Pour marquer le centenaire de sa création, la compagnie aérienne allemande Lufthansa, l’une des plus puissantes au monde, réévalue son histoire afin d’assumer une plus grande responsabilité quant à ses actions durant l’ère nazie, rompant ainsi avec les tentatives précédentes de séparer son identité d’avant et d’après-guerre.
«Chez Lufthansa, nous sommes fiers de ce que nous sommes aujourd’hui,» a déclaré le PDG Carsten Spohr dans un communiqué publié mercredi 4 février. «Ignorer ensuite les années difficiles, sombres et terribles aurait été tout simplement malhonnête,» concède-t-il.

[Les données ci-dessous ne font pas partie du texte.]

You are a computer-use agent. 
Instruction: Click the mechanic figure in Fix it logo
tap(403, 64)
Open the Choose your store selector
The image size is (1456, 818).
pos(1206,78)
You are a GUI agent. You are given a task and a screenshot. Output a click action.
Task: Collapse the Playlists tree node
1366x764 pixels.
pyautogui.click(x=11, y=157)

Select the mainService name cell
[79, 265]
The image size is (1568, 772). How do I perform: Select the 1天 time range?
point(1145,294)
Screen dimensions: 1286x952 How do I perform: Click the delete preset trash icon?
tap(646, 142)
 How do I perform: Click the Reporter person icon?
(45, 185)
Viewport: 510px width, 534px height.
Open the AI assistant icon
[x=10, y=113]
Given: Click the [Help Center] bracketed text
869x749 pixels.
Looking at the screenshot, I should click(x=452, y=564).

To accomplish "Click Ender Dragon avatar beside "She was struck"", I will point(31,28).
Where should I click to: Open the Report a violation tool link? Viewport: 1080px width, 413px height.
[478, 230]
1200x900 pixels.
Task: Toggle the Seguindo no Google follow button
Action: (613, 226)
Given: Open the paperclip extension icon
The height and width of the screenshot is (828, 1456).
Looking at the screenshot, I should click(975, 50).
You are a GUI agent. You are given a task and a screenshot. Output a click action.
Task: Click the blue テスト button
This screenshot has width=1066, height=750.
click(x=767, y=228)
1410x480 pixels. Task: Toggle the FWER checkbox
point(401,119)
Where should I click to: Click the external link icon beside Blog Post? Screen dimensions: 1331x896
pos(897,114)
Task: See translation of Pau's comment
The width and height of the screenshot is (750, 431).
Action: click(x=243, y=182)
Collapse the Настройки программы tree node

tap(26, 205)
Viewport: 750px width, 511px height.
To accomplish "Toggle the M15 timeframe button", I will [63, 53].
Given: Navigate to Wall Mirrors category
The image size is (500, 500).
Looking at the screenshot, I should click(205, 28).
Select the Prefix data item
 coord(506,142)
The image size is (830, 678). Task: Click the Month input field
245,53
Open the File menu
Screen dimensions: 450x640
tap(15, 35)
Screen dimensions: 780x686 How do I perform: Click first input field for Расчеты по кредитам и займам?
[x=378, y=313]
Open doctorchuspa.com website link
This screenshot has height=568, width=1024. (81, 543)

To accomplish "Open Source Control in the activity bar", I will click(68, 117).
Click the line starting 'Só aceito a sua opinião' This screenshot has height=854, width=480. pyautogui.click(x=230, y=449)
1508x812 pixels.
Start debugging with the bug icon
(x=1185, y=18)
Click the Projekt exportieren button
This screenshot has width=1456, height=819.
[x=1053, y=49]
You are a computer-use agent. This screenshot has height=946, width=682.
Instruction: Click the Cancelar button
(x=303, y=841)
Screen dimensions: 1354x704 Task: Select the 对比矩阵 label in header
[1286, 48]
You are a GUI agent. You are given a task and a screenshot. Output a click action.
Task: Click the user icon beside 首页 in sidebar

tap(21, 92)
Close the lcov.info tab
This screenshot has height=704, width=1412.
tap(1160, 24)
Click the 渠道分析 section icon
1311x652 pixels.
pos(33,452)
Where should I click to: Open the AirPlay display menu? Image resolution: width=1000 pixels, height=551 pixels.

Même la décision de commémorer le centenaire de la création de la première «Deutsche Luft Hansa» témoigne d’un changement de cap. La compagnie avait longtemps insisté sur la rupture juridique et organisationnelle entre son prédécesseur – profondément intégré au régime nazi et dissous en 1946 – et la Lufthansa AG fondée en 1953.
Assumer ses responsabilités, déclare le président de Lufthansa
Les membres du conseil d’administration et du conseil de surveillance de la Luft Hansa avaient adhéré au parti nazi à partir de 1930 et, en tant que compagnie aérienne d’Etat, elle transportait des fonctionnaires du gouvernement.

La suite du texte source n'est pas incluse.